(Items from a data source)
╭──
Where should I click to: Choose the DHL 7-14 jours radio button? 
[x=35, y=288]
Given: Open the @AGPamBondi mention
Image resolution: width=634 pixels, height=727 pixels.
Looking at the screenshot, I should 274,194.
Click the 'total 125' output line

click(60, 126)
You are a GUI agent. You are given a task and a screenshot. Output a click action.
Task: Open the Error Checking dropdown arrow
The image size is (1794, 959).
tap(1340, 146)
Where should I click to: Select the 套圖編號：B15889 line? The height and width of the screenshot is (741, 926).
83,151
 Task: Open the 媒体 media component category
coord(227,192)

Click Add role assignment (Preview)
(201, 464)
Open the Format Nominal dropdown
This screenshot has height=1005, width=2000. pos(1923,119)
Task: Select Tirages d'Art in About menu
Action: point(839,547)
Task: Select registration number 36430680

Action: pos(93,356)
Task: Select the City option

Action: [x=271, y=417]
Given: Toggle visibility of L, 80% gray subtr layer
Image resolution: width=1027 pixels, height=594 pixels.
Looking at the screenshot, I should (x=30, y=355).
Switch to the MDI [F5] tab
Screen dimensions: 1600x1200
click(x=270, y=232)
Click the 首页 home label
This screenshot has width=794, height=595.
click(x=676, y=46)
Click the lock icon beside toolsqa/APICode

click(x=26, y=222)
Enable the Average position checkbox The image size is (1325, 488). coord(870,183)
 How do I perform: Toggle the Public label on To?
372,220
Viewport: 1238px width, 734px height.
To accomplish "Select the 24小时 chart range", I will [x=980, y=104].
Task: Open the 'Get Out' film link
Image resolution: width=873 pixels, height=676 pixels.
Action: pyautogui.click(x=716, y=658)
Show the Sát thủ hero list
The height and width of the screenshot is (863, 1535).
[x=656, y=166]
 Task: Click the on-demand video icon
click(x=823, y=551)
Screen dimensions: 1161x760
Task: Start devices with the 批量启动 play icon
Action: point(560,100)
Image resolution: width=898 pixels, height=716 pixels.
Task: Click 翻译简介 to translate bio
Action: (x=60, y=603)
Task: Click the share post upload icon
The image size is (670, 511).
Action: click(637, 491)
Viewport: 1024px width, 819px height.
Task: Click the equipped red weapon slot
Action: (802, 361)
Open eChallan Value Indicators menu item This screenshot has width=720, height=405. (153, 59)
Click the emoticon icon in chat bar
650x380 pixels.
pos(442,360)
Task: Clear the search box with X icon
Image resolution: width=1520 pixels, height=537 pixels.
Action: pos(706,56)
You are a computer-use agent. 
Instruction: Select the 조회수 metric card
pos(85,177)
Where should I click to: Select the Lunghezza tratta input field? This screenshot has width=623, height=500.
╰──
● **WHAT THIS TASK INVOLVES**: Go over the data and return every line that includes the word "agent".

● **SOLUTION**:
You are a GUI agent. You are given a task and a screenshot. Output a click action.
You are a computer-use agent. 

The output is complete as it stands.